TEXT BLOCK below:
Our analyses were based on 2008 to 2009 health insurance claims data, which were obtained from Vektis, the healthcare informa­tion center in the Netherlands. Vektis collects and manages health claims data from all Dutch insurance companies on all healthcare procedures covered by the Dutch basic statutory insurance pack­age, including the costs for compulsory deductibles.8 Vektis data also contain personal information on the policyholders, including date of birth and gender. Due to data restrictions, we were not able to perform this analysis with data from 2006 and 2007 be­cause the quality of the hospital cost data were not guaranteed. The coverage rates of Vektis databases in 2008 and 2009 were 83% and 92%, respectively, of all insured people living in the Netherlands, and the data quality of these years was good. We selected 64,011 cases from about 700,000 patients with diabetes living in the Netherlands with complete and reliable information, which were continuously enrolled by the same GP during 2008 and 2009 ().
We distinguished 3 groups of patients with type 2 diabetes: 1) the BP group—patients registered with GPs enrolled in DMPs and participating in care groups paid by BPs; 2) the MF group— patients registered with GPs enrolled in DMPs paid by a sup­plemented MF; and 3) the CAU group—patients registered with GPs not enrolled in DMPs and paid on an FFS basis. summarizes the assignment procedure (eAppendix 2).
Curative Healthcare Costs
Cost data were confined to the curative healthcare costs re­imbursed under the basic statutory insurance package and the compulsory deductibles paid by the patients. Curative healthcare costs were defined as the sum of the general practice costs (con­sultation fees, capitation allowances, costs for practice nurses, and costs for integrated care [ie, BPs or MFs]), costs of hos­pital-based specialist care (outpatient costs, day-patient costs, and inpatient costs), and other curative costs (pharmacy, medical aids, physiotherapy, exercise therapy, speech therapy, occupation­al therapy, dietetics, patient transport, and mental healthcare) per patient. To enable meaningful cost comparisons between years, we adjusted all healthcare costs using the consumer price index­es published by Statistics Netherlands. All costs reported in this study were adjusted to real prices in the 2010 reference year (de­flators employed for 2008: 1.0258 and for 2009: 1.0134). The results are presented in euros (US dollars).
To answer our research questions, we performed several regres­sion analyses, where the dependent variable was the difference in curative healthcare costs between 2008 and 2009. To answer the first research question, the cost difference, controlled for cura­tive healthcare costs of the baseline year 2008, is presented. The costs of the 2 years were not likely to be statistically independent.
To assess the cost effects of DMPs of any kind in compar­ison to the CAU group (research question 2), we performed a regression analysis, without making a distinction between DMPs reimbursed by BP or MF. We performed a multivariate regression analysis in which the BP group and the MF group was combined and compared with the CAU group (the reference group), while considering patient characteristics as confounding variables.
End of TEXT BLOCK.
Continue the study text on diabetes care costs from where it stops. The data that comes next is separate from the study text on diabetes care costs.
PROVIDED MATERIAL below:
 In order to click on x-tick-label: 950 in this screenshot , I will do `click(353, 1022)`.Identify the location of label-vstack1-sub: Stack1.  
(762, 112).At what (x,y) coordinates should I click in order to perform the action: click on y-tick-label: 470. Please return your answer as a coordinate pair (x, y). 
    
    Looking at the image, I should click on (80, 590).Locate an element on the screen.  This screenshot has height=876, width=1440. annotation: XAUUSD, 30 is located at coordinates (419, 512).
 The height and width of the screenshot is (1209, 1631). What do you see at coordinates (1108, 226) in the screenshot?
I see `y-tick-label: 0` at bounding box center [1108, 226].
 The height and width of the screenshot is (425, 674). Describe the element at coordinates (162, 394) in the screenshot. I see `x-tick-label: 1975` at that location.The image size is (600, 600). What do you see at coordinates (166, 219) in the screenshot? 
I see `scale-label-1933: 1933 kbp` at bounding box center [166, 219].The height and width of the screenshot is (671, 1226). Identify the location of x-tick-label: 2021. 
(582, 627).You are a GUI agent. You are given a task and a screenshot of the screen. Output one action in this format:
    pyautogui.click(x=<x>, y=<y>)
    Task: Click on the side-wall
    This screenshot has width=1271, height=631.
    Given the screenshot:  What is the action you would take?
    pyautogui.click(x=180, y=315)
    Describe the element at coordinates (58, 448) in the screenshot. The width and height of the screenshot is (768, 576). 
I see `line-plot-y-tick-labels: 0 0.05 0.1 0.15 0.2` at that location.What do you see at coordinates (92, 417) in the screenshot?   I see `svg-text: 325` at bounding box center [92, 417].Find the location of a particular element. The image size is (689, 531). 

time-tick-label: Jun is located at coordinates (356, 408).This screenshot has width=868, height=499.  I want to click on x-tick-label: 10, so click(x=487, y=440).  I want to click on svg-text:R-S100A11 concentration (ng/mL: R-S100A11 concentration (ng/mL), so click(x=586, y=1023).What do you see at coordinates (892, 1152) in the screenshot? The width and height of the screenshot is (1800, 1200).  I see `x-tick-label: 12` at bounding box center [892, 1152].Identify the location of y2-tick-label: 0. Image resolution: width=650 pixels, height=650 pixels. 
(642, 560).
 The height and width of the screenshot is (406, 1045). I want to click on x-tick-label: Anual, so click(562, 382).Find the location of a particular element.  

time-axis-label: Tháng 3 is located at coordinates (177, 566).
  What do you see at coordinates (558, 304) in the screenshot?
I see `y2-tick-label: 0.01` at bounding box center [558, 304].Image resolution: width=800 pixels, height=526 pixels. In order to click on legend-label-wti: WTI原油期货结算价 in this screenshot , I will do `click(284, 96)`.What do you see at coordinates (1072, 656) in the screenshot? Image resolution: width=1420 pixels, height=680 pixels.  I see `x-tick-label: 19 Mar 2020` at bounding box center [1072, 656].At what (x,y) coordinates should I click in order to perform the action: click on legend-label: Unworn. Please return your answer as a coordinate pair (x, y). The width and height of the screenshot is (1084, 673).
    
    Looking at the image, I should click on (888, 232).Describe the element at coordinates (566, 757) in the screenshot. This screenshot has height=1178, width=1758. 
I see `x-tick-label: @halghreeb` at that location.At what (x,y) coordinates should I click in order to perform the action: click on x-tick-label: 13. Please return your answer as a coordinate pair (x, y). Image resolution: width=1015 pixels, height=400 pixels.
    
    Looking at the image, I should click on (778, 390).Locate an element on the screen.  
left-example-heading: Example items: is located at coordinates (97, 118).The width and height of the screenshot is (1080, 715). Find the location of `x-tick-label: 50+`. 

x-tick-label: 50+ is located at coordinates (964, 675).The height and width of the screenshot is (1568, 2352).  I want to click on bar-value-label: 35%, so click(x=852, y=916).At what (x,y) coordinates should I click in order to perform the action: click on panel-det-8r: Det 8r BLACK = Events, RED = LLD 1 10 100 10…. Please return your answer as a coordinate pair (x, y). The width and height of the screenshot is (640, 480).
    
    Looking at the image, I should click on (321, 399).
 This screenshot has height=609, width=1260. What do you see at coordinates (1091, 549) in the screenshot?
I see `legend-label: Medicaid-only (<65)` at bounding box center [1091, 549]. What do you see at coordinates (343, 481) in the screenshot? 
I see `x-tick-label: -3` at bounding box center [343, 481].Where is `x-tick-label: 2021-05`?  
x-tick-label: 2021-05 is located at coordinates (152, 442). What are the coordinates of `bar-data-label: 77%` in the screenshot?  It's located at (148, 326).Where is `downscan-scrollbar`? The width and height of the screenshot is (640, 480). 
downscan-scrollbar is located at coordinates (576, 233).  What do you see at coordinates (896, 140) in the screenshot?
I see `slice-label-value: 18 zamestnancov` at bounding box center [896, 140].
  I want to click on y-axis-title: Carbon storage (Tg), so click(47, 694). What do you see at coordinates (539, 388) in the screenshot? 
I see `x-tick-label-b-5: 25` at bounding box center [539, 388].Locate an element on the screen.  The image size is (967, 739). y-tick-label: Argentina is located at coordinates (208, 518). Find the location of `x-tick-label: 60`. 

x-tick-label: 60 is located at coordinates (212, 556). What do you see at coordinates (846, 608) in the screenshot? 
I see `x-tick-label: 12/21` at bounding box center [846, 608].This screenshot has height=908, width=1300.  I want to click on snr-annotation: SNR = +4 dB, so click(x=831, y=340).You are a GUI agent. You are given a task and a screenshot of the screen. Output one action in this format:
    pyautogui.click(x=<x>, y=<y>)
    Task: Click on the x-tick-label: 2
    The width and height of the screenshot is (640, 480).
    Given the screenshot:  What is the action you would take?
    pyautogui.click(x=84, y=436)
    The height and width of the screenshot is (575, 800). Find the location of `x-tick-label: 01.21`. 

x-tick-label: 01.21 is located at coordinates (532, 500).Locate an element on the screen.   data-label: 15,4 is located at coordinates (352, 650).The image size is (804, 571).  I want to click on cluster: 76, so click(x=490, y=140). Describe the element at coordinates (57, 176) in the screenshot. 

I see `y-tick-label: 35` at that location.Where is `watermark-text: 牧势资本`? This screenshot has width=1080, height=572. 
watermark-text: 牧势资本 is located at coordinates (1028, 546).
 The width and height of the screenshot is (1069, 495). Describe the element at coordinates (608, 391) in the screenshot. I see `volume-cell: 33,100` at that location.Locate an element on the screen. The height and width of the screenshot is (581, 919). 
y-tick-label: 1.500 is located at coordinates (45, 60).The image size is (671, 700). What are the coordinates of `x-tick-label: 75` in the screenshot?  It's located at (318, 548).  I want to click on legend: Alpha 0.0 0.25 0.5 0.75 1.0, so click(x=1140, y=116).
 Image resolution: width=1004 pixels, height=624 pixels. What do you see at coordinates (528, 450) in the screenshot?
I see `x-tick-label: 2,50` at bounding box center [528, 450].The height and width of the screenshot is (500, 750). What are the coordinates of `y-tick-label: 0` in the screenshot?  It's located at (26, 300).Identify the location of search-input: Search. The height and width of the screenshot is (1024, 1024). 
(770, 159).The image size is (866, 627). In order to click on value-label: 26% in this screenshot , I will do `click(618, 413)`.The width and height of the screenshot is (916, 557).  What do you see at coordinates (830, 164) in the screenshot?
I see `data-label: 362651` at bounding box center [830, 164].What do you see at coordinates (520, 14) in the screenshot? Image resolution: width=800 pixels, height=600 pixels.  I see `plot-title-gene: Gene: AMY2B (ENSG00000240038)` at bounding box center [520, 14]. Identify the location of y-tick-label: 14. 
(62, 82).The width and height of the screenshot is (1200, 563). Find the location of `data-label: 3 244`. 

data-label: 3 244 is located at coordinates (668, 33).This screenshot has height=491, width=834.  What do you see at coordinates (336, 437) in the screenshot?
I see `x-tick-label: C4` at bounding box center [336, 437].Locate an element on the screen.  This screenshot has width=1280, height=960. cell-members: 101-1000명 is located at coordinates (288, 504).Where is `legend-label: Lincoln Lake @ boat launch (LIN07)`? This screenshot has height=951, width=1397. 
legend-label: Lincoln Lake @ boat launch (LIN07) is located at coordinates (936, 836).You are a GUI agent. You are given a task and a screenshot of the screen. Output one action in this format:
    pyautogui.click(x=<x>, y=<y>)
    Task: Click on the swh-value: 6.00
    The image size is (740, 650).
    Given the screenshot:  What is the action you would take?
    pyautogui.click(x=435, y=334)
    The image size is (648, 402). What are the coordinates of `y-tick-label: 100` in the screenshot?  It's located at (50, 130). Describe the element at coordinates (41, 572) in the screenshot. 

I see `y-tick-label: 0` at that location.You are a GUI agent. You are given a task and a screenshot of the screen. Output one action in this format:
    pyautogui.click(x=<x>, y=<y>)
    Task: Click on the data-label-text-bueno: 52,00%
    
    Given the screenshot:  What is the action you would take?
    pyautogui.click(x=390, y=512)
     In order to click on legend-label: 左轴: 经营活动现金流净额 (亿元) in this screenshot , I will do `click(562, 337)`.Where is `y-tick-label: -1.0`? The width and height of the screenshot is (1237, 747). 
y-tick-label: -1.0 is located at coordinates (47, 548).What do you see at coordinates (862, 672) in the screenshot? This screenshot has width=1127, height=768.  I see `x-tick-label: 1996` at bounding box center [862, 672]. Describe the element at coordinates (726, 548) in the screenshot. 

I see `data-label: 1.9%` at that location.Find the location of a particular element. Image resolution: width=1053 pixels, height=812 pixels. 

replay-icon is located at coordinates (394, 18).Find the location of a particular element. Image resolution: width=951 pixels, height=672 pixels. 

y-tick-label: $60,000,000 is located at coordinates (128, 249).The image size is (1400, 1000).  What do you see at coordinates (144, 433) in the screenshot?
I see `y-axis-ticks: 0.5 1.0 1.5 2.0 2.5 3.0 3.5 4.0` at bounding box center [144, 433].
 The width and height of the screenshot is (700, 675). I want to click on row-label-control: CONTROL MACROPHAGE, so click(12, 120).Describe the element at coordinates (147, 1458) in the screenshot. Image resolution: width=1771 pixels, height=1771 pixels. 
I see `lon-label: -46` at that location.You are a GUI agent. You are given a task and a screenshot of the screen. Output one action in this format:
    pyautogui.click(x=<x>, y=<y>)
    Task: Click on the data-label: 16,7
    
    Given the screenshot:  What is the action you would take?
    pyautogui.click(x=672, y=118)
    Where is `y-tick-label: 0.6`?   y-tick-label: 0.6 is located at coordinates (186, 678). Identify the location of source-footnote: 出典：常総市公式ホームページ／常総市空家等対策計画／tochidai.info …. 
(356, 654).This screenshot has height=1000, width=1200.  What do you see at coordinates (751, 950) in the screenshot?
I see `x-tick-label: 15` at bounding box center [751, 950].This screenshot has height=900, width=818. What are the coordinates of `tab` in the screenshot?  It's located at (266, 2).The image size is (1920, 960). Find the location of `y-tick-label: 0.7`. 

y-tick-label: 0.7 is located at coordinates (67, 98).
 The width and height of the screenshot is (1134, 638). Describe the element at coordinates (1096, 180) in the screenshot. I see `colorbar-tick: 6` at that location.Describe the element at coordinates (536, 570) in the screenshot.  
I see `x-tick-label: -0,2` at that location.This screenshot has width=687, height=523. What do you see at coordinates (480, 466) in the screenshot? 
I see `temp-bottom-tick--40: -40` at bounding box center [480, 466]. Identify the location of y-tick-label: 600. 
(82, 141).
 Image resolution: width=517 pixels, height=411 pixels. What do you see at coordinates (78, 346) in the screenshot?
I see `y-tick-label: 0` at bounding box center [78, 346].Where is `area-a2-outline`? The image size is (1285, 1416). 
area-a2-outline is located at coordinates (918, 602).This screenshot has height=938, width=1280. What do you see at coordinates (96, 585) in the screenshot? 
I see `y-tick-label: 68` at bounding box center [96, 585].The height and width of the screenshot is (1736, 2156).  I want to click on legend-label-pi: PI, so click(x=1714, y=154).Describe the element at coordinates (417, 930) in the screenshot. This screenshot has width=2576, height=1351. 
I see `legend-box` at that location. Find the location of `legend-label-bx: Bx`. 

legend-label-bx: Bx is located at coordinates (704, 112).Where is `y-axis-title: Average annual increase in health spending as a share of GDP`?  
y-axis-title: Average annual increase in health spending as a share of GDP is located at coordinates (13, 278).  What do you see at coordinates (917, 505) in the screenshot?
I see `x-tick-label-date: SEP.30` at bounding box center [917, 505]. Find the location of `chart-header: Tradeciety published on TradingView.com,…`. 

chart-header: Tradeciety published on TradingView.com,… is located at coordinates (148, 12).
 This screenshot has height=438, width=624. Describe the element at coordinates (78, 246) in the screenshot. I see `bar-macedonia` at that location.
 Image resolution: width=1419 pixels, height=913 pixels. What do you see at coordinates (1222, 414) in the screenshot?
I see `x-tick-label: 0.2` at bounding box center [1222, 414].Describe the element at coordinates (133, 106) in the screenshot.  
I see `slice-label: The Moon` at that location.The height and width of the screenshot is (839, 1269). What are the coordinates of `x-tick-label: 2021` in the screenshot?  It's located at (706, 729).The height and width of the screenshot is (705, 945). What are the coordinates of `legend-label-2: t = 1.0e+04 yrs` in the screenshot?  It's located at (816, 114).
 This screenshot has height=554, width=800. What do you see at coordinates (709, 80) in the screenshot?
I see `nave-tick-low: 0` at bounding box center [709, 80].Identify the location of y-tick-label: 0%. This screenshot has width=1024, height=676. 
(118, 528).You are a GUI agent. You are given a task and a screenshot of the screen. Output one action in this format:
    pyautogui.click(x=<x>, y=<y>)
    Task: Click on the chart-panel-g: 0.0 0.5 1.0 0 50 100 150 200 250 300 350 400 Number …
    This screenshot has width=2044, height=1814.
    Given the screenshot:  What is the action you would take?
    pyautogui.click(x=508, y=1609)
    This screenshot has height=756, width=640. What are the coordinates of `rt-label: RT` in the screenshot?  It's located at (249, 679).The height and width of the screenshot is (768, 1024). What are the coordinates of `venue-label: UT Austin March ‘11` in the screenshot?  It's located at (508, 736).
End of PROVIDED MATERIAL.
--- ANSWER SPACE ---
Finally, to investigate whether the payment system affects the cost growth (research question 3), we compared the 2008 to 2009 cost increase of patients from the BP group and MF group with patients from the CAU group (reference group). In all analyses, we adjusted, at the patient level, for age (measured in years and centered on the mean of 67.6 years), gender (1 = male, 0 = fe­male), and the number of additional chronic conditions (0-16). The Anatomical Therapeutic Chemical classification was used to detect additional chronic conditions9 ().
We performed additional sensitivity analyses. First, we studied the potential impact of cluster effects at the GP and the insurer levels. Patients were nested in GPs and in insurers. This clus­tering in the data structure should not be ignored because that might lead to false conclusions.10 We used intra-class correlation coefficients (ICCs) to test for significant patient cost variations between GPs and between insurers. We did not perform any multi-level analyses with the care groups as a level because the CAU group has no units on this level. Second, since only patients of the CAU group were classified on the basis of their medica­tion, we carried out a sensitivity analysis. Patients from the BP and MF group were classified according to their health claims data; hence unmedicated patients with diabetes, managing their disease with diet only, may have also been included. In this sensi­tivity analysis, we exclusively included patients taking oral medi­cation in the BP and MF group to ensure an optimal comparison with the CAU group.
presents the characteristics of the total study population (N = 64,011) and of the different study groups, including the average crude healthcare costs per patient with diabetes for 2008 and 2009. Our study population was comparable to that of other studies, with the average age being around 67 years and a sex dis­tribution of 50% men.11,12 In the MF group, people were significantly older, and in the BP group, there were more women. The prevalence of comorbidity did not differ between groups. The average yearly costs per patient with diabetes was €4227 ($5385) for the entire population. Average crude healthcare costs were highest for patients enrolled in the BP group in 2009, namely €4688 ($5972).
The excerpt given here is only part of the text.